Screen Rant: What is one thing that you want viewers to take away from this film?
Daniel Brühl: To once again show how complex the perception of history is because there is no such thing as one truth or one history telling. There’s different points of view, there’s different angles, so it just depends on which side you are [on]. I would hope for a younger generation to be interested in that subject matter because if you’re interested in history and you read about history or watch a film about it, it is often easier to understand where we are right now because then we understand where we’re coming from.

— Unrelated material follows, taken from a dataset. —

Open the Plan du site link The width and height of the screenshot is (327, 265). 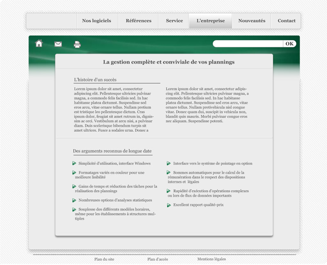[104, 259]
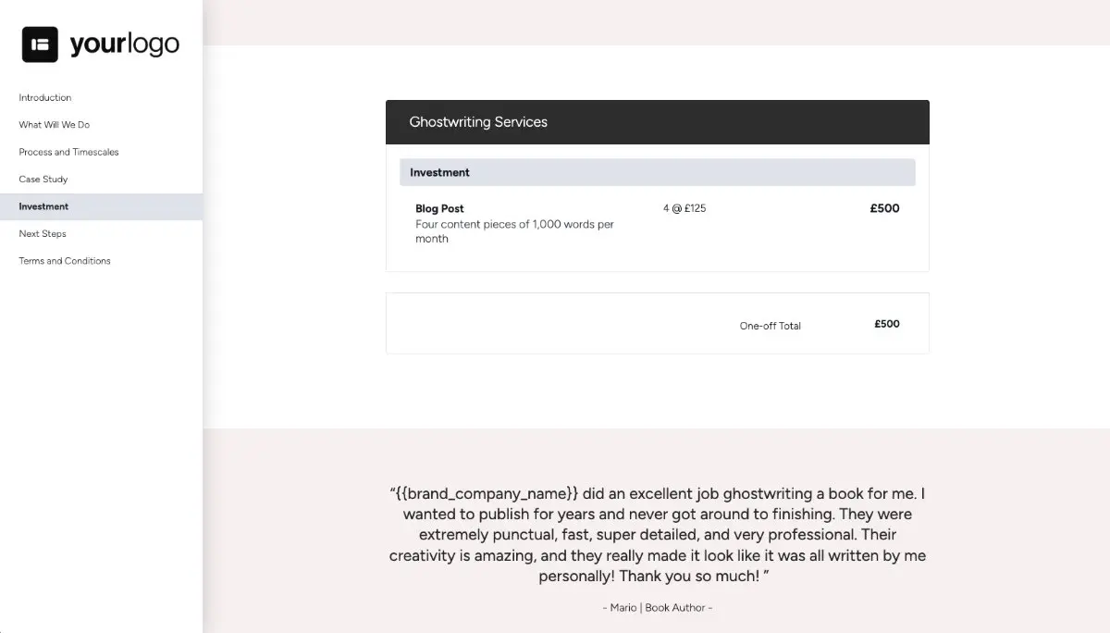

Screen Rant: Switching gears a little bit to another one of your roles, you played Zemo in Captain America: Civil War - my site is very big into superheroes so I have to ask, can you see Zemo returning in a future Marvel movie?
Daniel Brühl: Well I hope so. I always say they didn’t kill me, which is always a good sign. As you can imagine, it’s extremely secretive. Even if I would know something, I would probably not be allowed to tell you. But again, I was very glad about the fact that he [did] not kill himself and [was] stopped by Black Panther and that he ends up in a prison. But I’m pretty sure he’s going to get out of that prison somehow.
Screen Rant: I also wanted to ask about Cloverfield Paradox, which had that surprise release at the start of February, what did you think of the surprise release on Netflix?
Daniel Brühl: Well I was surprised [laughs] like everybody else. Yeah, we were told, but only actually a couple of moments before it happened. But I guess that’s something that [production company] Bad Robot likes to do, is to keep surprising the people. And this is something that probably will happen more and more in the future, that there will be different ways in releasing films and dealing with films. If that means that for certain films it can be better because you reach a wider audience, then I think it’s - y’know, fair enough. But again it was really a huge surprise on a Sunday or a Saturday, I was like “Wow, that’s gonna happen - interesting.”
7 Days in Entebbe is now playing in U.S. theaters.